The council is budgeting for a fifth straight operating surplus of $5.1 million next financial year, with a total works program of $90 million that includes $1.4 million on Hunter Street “revitalisation” projects and $2.4 million on new cycleways.
It will also start work on a five-year, $9 million East End civil works program brought forward for the Supercars race in November.
The infrastructure backlog is down to $99 million from $117 million in 2011, and the council believes it will have it under control by 2020.
But that comes with a cost.
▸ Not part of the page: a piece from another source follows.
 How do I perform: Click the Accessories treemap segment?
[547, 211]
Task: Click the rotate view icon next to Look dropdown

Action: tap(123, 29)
Above trend expenditure on infrastructure including asset maintenance coupled with a reduction in asset sales – from $15.1 million in 2014 to $2.5 million this year – means the council is predicting a net funding deficit of $10.9 million next financial year.
“Council’s funding position has been stabilised however a modest reduction in council’s funding position is anticipated whilst the infrastructure backlog is addressed,” the budget papers read.
Lord Mayor Nuatali Nelmes argues the improved budget position comes down to the hard decisions she’s made since taking over the job.
In her first meeting as Lord Mayor in 2014, Cr Nelmes supported a move to seeks a special rate variation of 46.9 per cent over five years.
That was up from the increase proposed by her predecessor Jeff McCloy of about 37.5 per cent increase over five years.
She said the “proof was in the evidence of what has happened over the last couple of years”.
“The issues were always in the revenue side of budget, everything else was tinkering around the edges,” she said.
“What was on the agenda before I was elected were service cuts, privatisation and the closure of facilities, all coupled with a rate rise.”
But the budget papers say that while the special rate variation was important, the decision that has “generated the greatest sustained benefit was the organisational restructure largely completed in 2013”.
“The impacts of the implementation of this initiative were an immediate, significant and sustainable improvement in our operating position”.
That “restructure” included job cuts overseen by Mr McCloy and the general manager he installed, Ken Gouldthorp.
Former Lord Mayor Jeff McCloy pointed out that both Labor and the Greens had opposed the smaller rate rise that he put forward while in the job.
“I think it’s obvious what Ken [Gouldthorp] and I did against the votes of the Greens and Labor,” he said.
“The retrenchment of staff wasn’t easy but putting the whole organisation on balance sheets and changing the senior management was crucial to running a successful operation.
“That was done of course, and the ground work has been set in motion when I left.
“We didn’t target a rate increase as big as what has happened and of course rate increase of that size helps [but] we certainly didn’t think it needed to or should have gone that high, there were more efficiencies that needed to be made to drive the business.”